→ Record excerpts
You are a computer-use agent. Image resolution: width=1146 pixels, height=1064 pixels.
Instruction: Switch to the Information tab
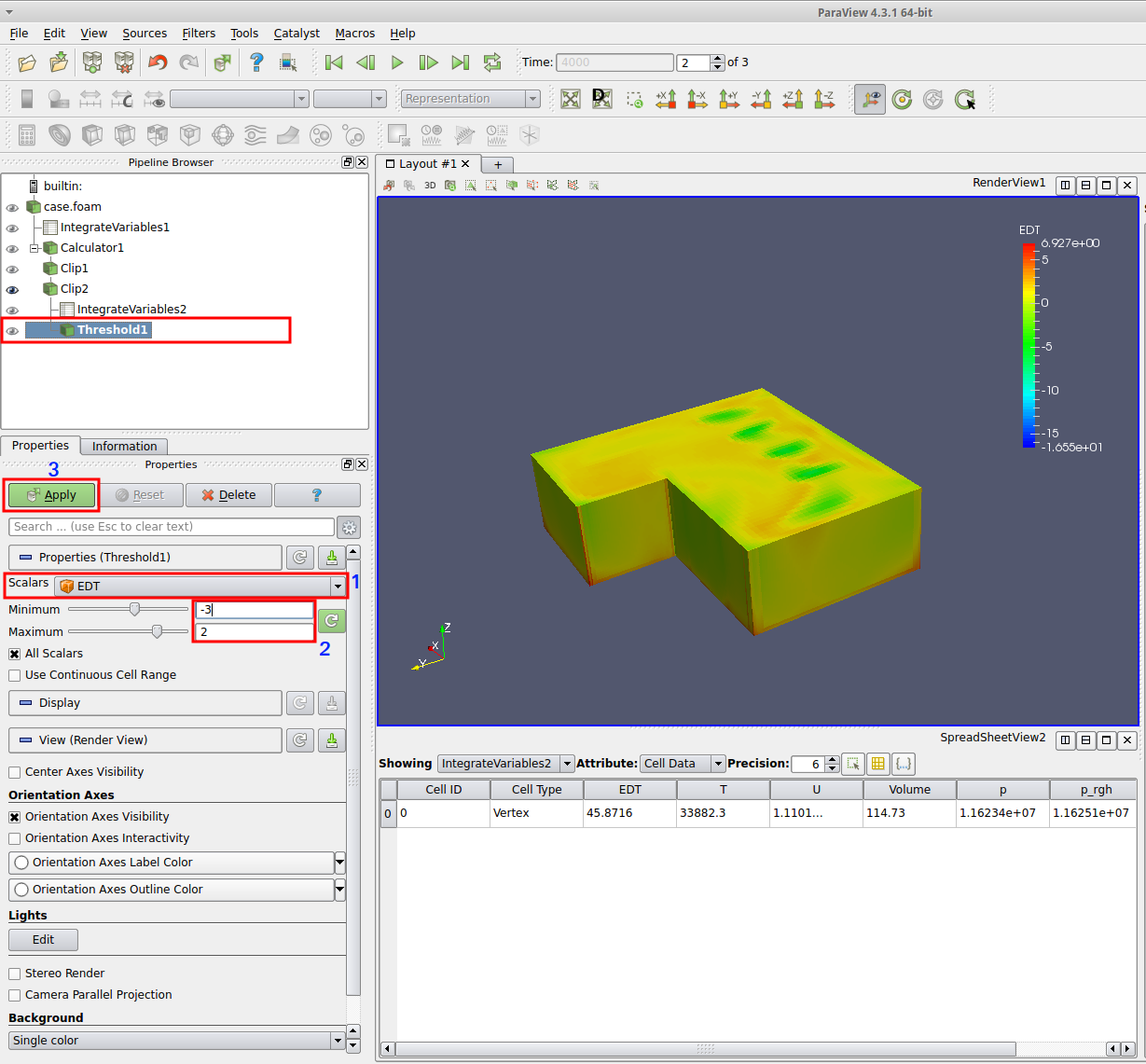tap(124, 447)
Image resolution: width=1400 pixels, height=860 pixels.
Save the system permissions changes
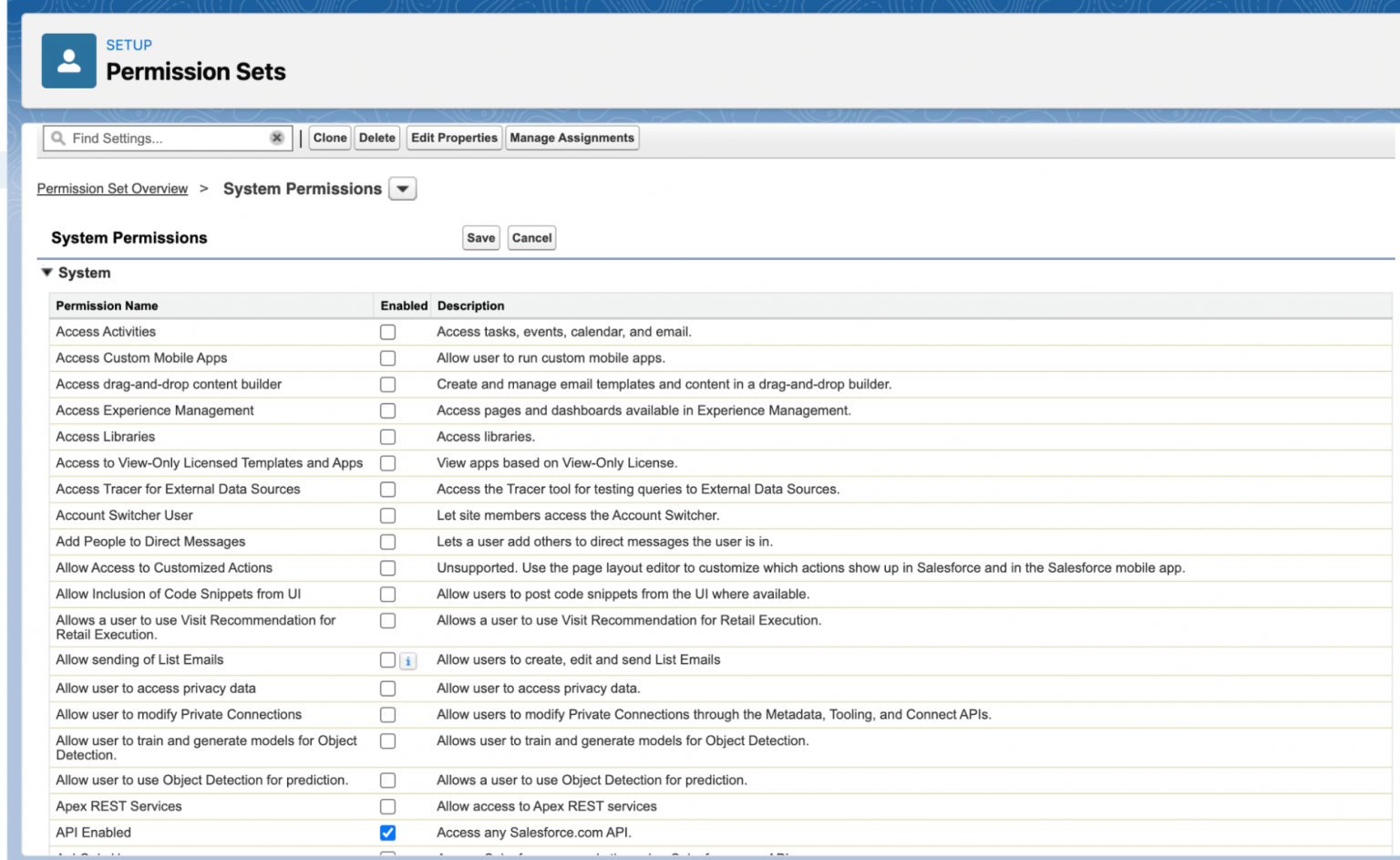click(x=480, y=238)
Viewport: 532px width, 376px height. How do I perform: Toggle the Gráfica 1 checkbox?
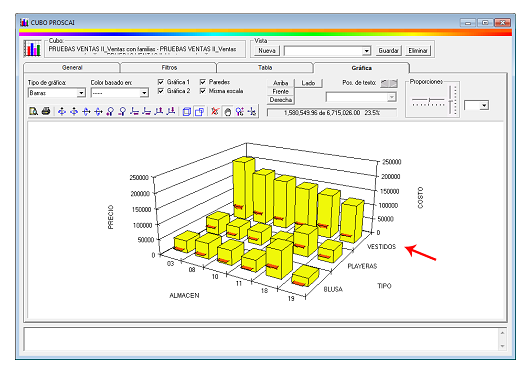tap(161, 82)
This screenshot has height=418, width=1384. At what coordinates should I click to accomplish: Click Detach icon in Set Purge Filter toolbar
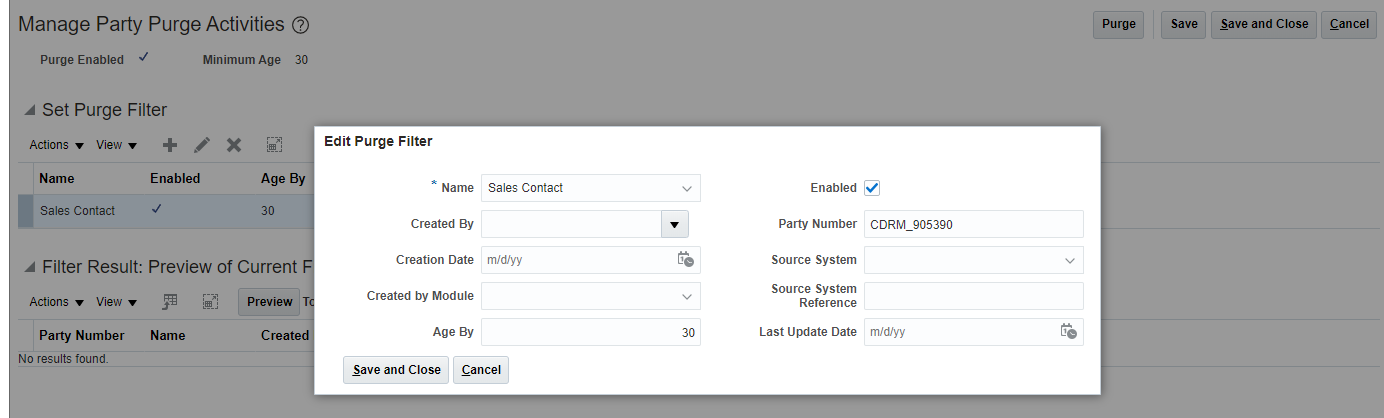(274, 145)
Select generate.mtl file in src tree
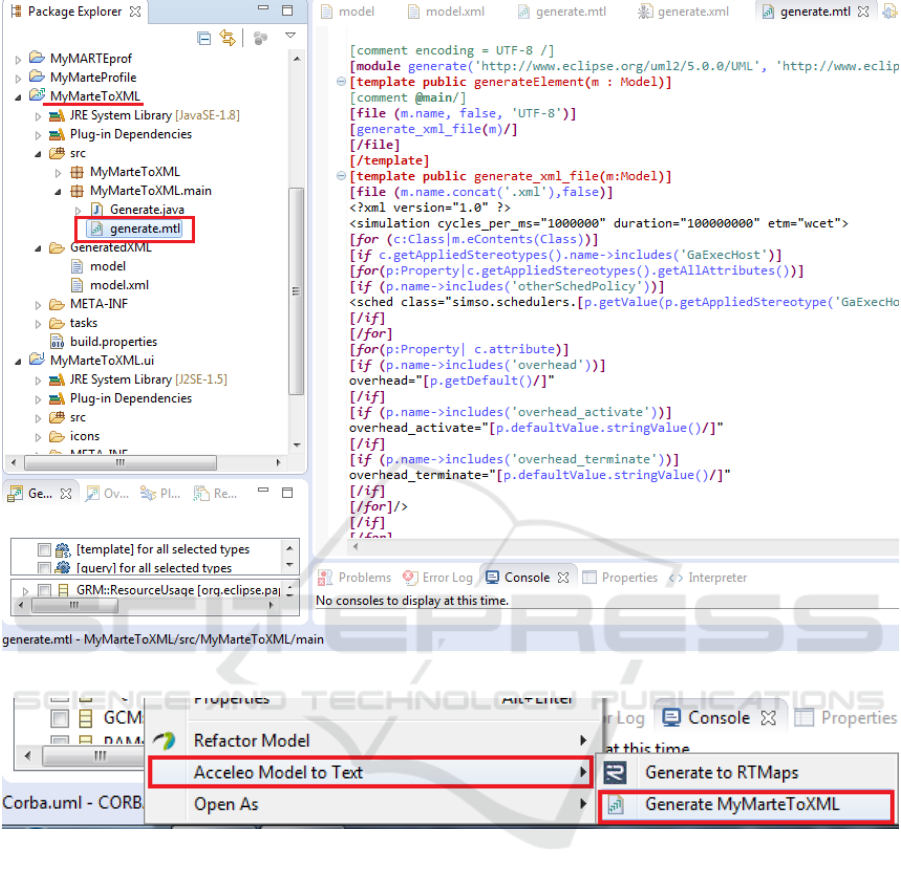Screen dimensions: 901x884 click(x=144, y=229)
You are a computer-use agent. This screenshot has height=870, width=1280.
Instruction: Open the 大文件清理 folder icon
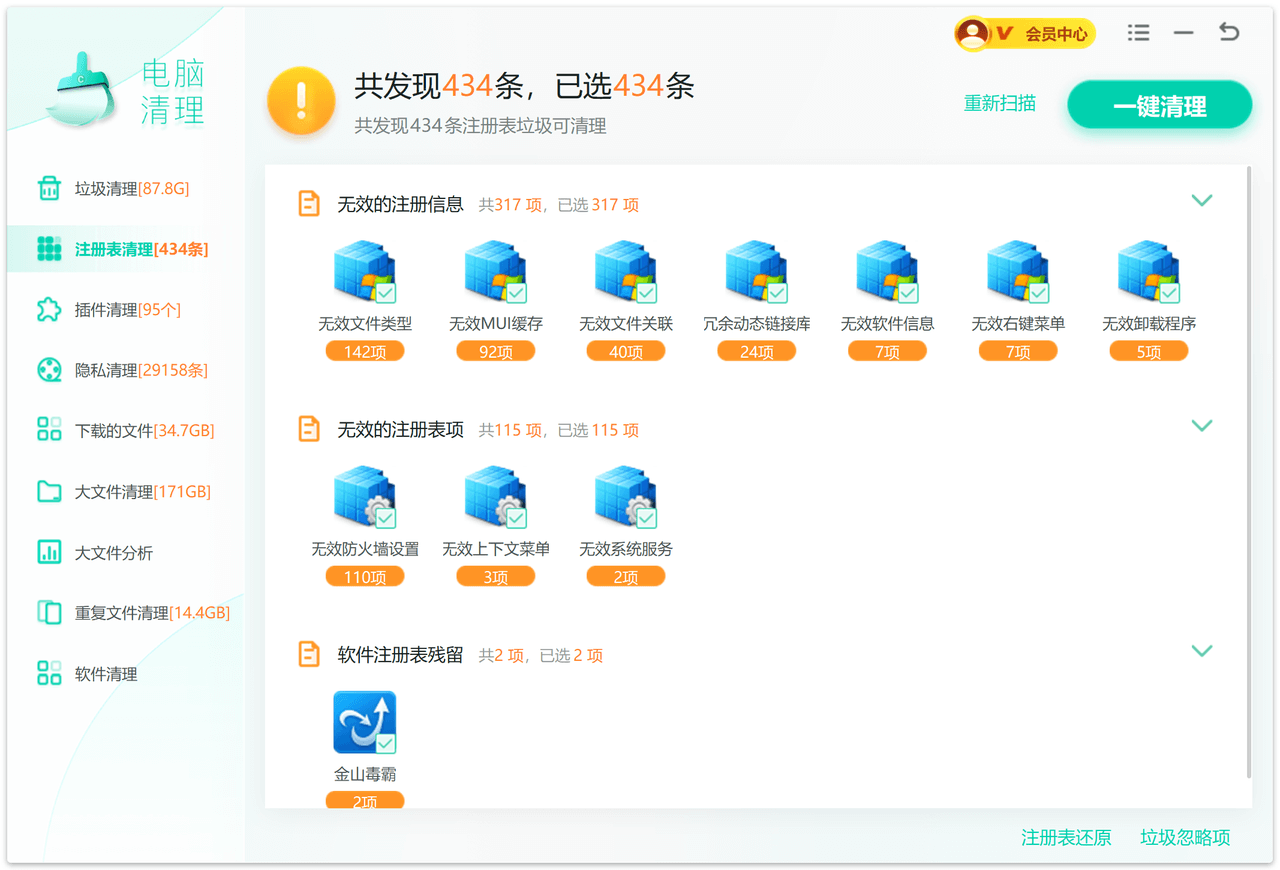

→ Problem to work on
Across the entries above, find each line with the word "pixels" and please copy it out.

→ Exercise solution
You are a computer-use agent. Image resolution: width=1146 pixels, height=1064 pixels.
Image resolution: width=1400 pixels, height=860 pixels.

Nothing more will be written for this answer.